Remembering back from my older posts; my room is large and open (>5000 cu ft - tall ceilings, etc.) and the two co-located but mismatched 10's just aren't doing it for me. Seeing as one of my current subs is on its last legs, I've picked up the pace on my research into a replacement. I intend, for now, to run with just one new sub to replace the two old ones, and have narrowed the field to the following three based on comparisons including size, power, frequency, and price (delivered):

  • SVS PB-2000: 12 inch, 500 W, 17 Hz (expect 2-3 deeper extension in-room); $800
  • HSU VTF-3 MK5: 15 inch, 600 W, 18 Hz (Ported), 22 Hz (Ported or Sealed); $888
  • HSU VTF-15H MK2: 15 inch, 600 W, 16 Hz (Ported, 22 Hz (Ported or Sealed); $1008

Not a lot of spread between prices, so any one of these would fit the budget. The low-end is very respectable on all three. The size of each cabinet and its associated WAF are quite acceptable for all three.

What I am not sure of is the concept of "in-room extension" below rated frequencies, such as that stated in SVS's ratings for the PB-2000. What I think this means is this; tests are done in anechoic or semi-anechoic conditions, and in a "real" room with reflections and open space, the rated frequency could extend a bit lower.

I've done a fair bit of research but I'm still unclear on the importance of tuning the sub to the space (ported vs. sealed, or one or more of the ports plugged - assuming multiple ports; Q; etc.) This is an important factor in my decision on which sub to buy - would I benefit from having Q? Do I need a 15 inch driver or would a 12 do just fine for a hundred or two less? In the HSU's; is there really that much of a difference between 18 Hz and 16 Hz, and is that difference worth another 100 bucks? (I don't need the XLR inputs, BTW, so the difference in Hz is the only useful difference to me, I think...)

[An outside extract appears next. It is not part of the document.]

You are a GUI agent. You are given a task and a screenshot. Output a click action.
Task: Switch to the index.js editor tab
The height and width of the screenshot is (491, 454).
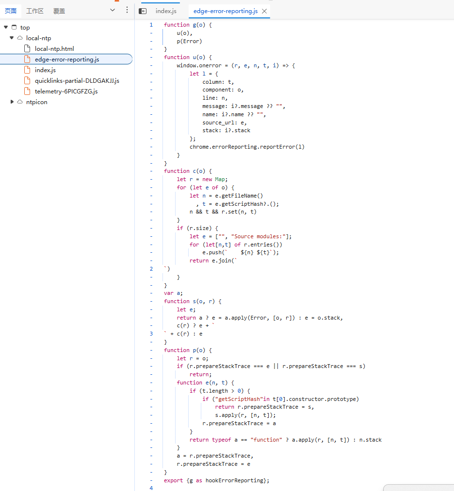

Also, should I expect a difference in my large open space between a 500 W, 12 inch sub and a 600 W, 15 inch sub with respect to how much air is being moved? Can I expect this difference to be noticeable - will I feel or hear a significant enough difference to justify the difference in cost? (cost is no longer the issue as I've narrowed it down to three within my budget - just looking to confirm where the $$$ are going).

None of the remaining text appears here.